査定の結果、買い取ってもらった優待券の合計金額は――約250万円。
「こちら、お確かめください」
カウンターにドンと置かれたのは、人生で初めて目にする本物の帯付きの札束だった。
受け取る手がわずかに震える。ずっしりとした重みを噛みしめながら、鼓動をバクバクと高鳴らせてバッグの奥底へと納め、俺は逃げるように帰路を急いだ。すれ違う通行人全員が自分のバッグを狙っているような妙な緊張感に包まれ、背中に嫌な汗が伝う。
マンションに帰り着き、鍵をかけてようやく深く息を吐き出した。
それからしばらくすると、インターホンが鳴り、宅配業者のお兄さんがやってきた。フードバンクへ寄付する食品類の集荷に来てくれたのだ。
廊下に並べた段ボール箱は、清涼飲料水やレトルト食品などで結局またしても計10箱。
ちょっとした引っ越しレベルの量を台車へと積み込んでいくお兄さんに、俺は「多くてすみません……」と少し恐縮しながら見送った。
さてと。
これで本日の仕事は大方片付いた。
資産管理シートの作成に、優待券の現金化、そして賞味期限のある食品の寄付。相続税を納めるための下準備と取り急ぎのタスクは、これで綺麗に終わらせることができた。
だが――まだもうひとつ、非常に大きなタスクが残っている。
このじいちゃんのマンションは賃貸だ。したがって、速やかに荷物を整理して部屋を引き渡さなければならない。

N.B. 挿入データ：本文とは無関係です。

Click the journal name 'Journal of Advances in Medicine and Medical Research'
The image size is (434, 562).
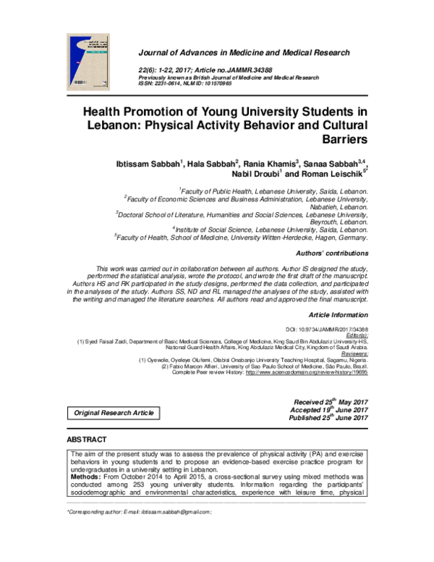pos(243,53)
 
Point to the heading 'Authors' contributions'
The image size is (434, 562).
pos(333,253)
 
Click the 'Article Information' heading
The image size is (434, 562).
pos(339,316)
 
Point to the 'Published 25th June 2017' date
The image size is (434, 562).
pos(329,419)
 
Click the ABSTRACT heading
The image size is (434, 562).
pos(87,440)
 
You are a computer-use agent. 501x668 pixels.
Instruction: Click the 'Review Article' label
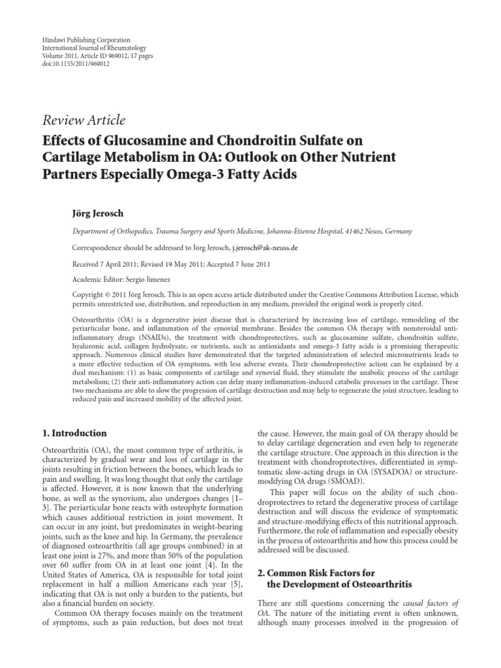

大家さんも実はじいちゃんの長年のファンだったらしく、「急ぎませんから、納得のいくまでゆっくり片付けてください」と特例で2ヶ月間もの猶予をもらっている。だが、いくら優待品を処分したとはいえ、部屋にはまだまだじいちゃんの生活品や愛用品があふれかえっているのだ。のんびり構えていたら2ヶ月なんてあっという間に過ぎてしまうだろう。
(さて……どこから手を付けたものか)
腕を組み、思案に暮れかけたその時、ポケットの中でスマホがけたたましく鳴り響いた。
画面を見ると、表示されていたのは『たまや食堂』の文字。
おかみさんからだった。
(珍しい人からかかってきたな……)
首をかしげながら通話ボタンをスワイプする。
『あ、ノブちゃん? 急で本当に悪いんだけど……今日の夜のシフト、入ってもらうことってできないかねぇ!?』
スマホの向こうから聞こえてきたのは、焦りを隠しきれないおかみさんの声だった。
事情を聞くと、どうやら今日の昼間、大将が派手にギックリ腰をやってしまい、起き上がることもできない状態になってしまったらしい。
それでも頑固な大将は「急に店を休むわけにはいかん!」と譲らず、ピンチヒッターとして俺に白羽の矢が立ったというわけだ。
「わかりました。すぐ行きます」
俺は二つ返事で了承すると、スマホをポケットに放り込み、勢いよくおじいちゃんのマンションを飛び出した。